With the motor settled, the gear ratio needed to be determined. In order to get 50 Nm peak out of the actuator, the transmission had to be 50:1. This actually isn't as simple as it sounds due to the nature of planetary gear systems. I will leave out most of the calculations in order to keep this section brief, but more information can be found here. I will explain that it is very difficult to achieve a single stage planetary reduction of more than 10:1, so I knew this would have to be a multi-stage transmission. I settled on using a set of spur gears to achieve an initial 2:1 reduction and two 5:1 planetary stages for a total of 50:1
In order to ensure the gear teeth could handle the expected load of the actuator, the Lewis gear strength equation was used. Again, I don't want to go into too much detail on this, but the idea behind the equation is to estimate the stress on the gear teeth by treating them as cantilever beams with a static load on the end. The stress on each tooth is based on the pitch of the gear, the width of the gear face, the number of teeth in the gear, and the load on the tooth. As the teeth get smaller or the load increases, so does the stress on the gear teeth.

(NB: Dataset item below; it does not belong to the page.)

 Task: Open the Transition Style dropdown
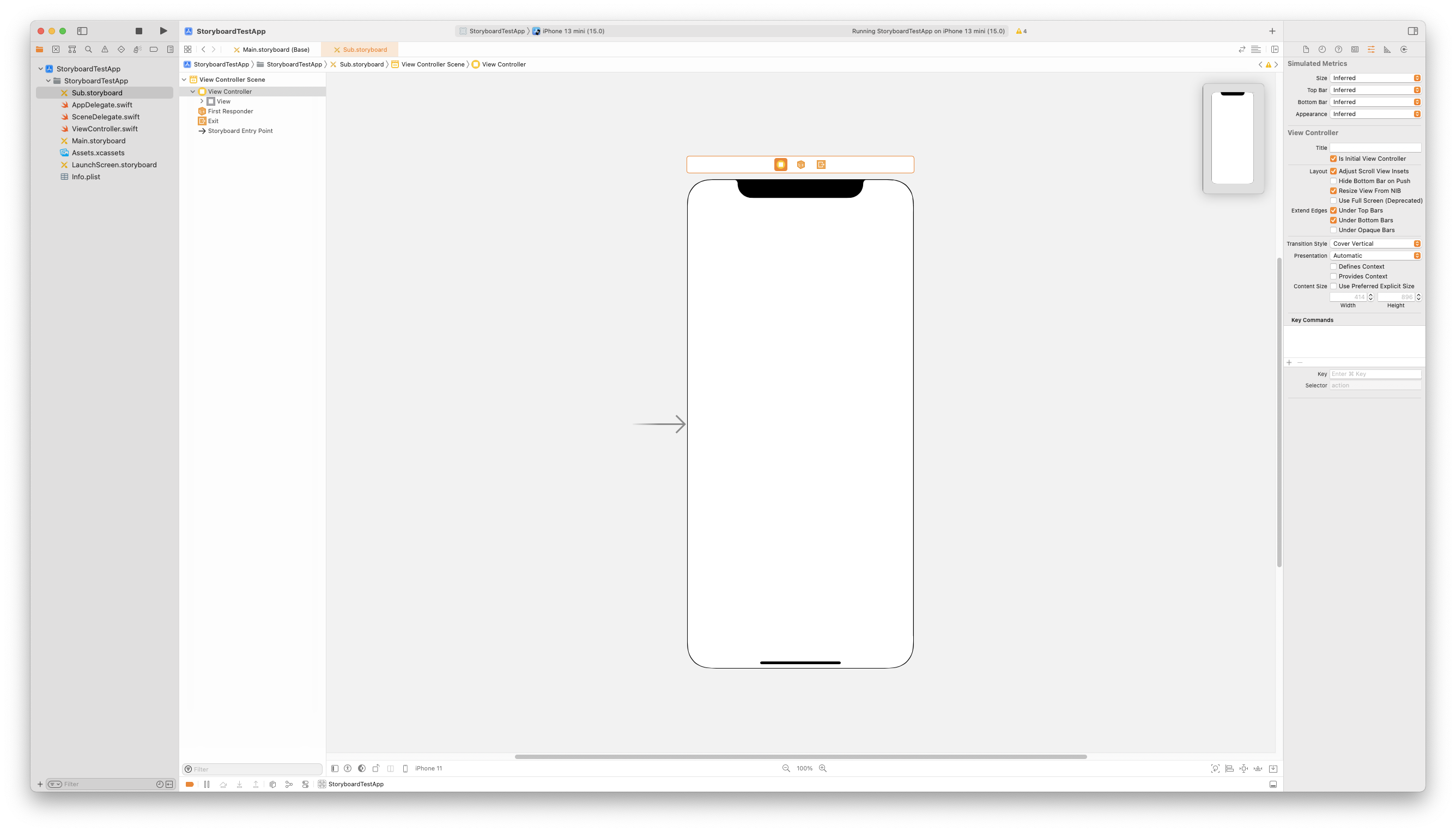[x=1375, y=244]
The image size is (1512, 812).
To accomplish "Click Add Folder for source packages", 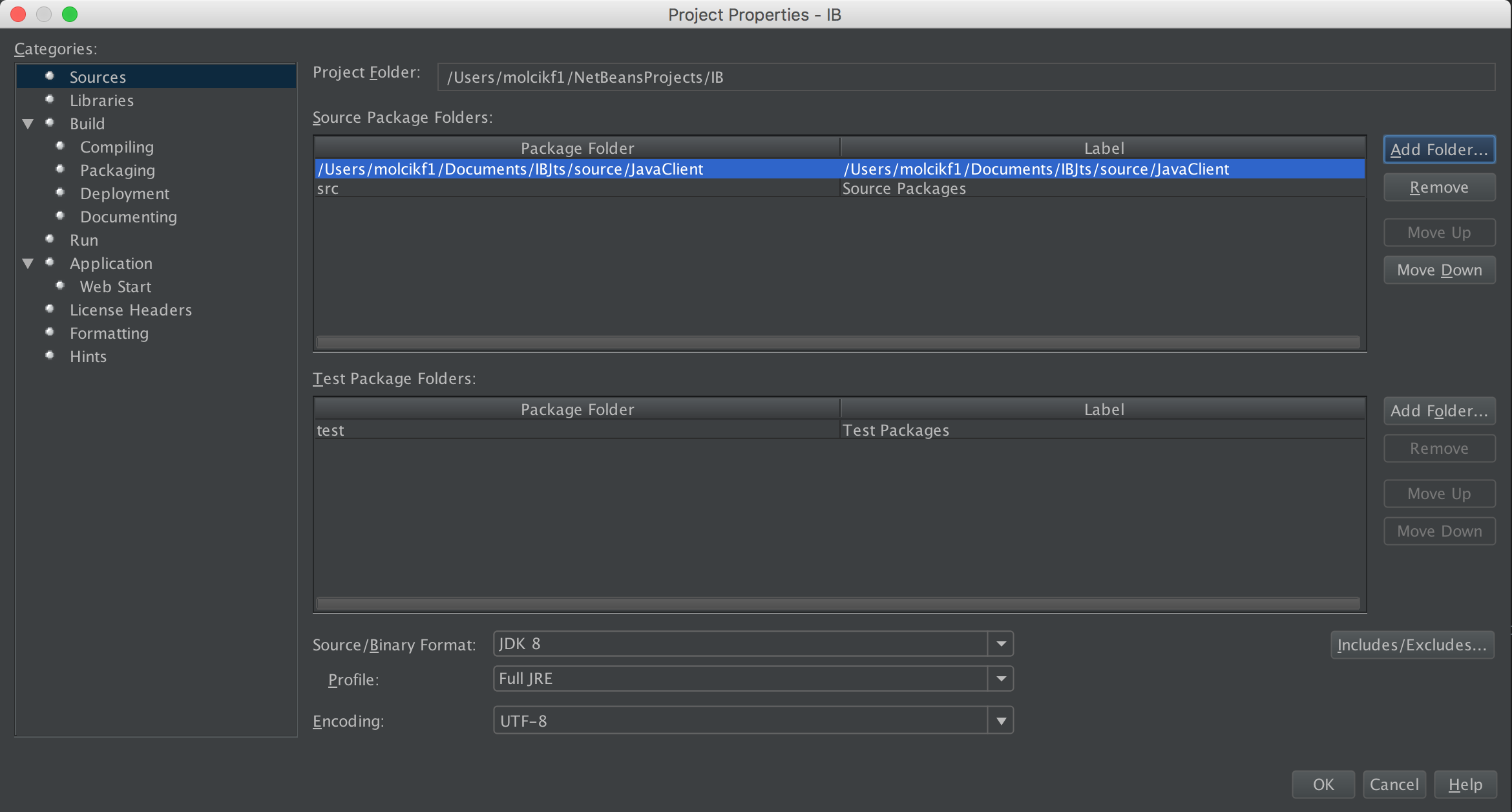I will (x=1438, y=149).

Finally, the efficiency needed to be calculated. Like I mentioned in the intro, the main consideration driving the use of a planetary system over a comparable harmonic drive is the efficiency. This was done based off of the work of a few scientific papers that I found that used the known mechanical losses of spur gears and transformed them into overall mechanical efficiencies of a planetary set up. I don't have a good link for this one that is publicly accessible as most were higher level research papers, but the idea is that there has been a lot of research into the efficiency of various sizes of mating spur gears. By treating the two sets of meshing gears (sun to planet, and planet to ring) as two sets of spur gears you can generate a basic efficiency. Based off of which gear is your input and which is your output, you can estimate the overall efficiency of the stage. This efficiency calculation was done for the spur gear stage and the two planetary stages to combine for a theoretical efficiency of around 95%.
The housings are designed in a way to ensure that all of the parts align concentrically to one another. The two housings each have a lap joint around the perimeter to align the housings to eachother (see below). All of the key features of the housings that align the components are designed so that they can be machined in a single operation on a CNC mill. This setup makes it significantly easier to ensure that all of the parts align with one another to prevent binding issues.
Manufacturing and Assembly
Testing and Validation
The speed vs current test consisted of slowly increasing the current applied to the motor while monitoring the motor speed using the built in Hall sensors. This was transformed into an output speed of the actuator using the gear ratio. The output arm was removed to allow the motor to spin freely without hitting the hard stops on the housing an completely unload the actuator. This test was preformed on the actuator I made as well as a comparable harmonic drive based actuator using the same motor and a 50:1 harmonic drive as a transmission. The results of the test can be seen below.
The other test that was performed on the actuator was a measurement of the output torque of the actuator versus input current to the motor. This was done by applying the current in the same fashion as the first test and monitor the output torque using an external load cell. The current was stepped at 1A increments and the torque measured and plotted below.
This result is vital for the future of planetary style transmissions in powered orthotic applications. The benefits of high efficiency and ease of back-drive-ability more than compensate for the slight reduction in output precision due to backlash and time invested into designing a custom system such as this one. Although I have finished this project, its impacts will live on in the lab that I worked in and hopefully influence the future course of powered exoskeletons.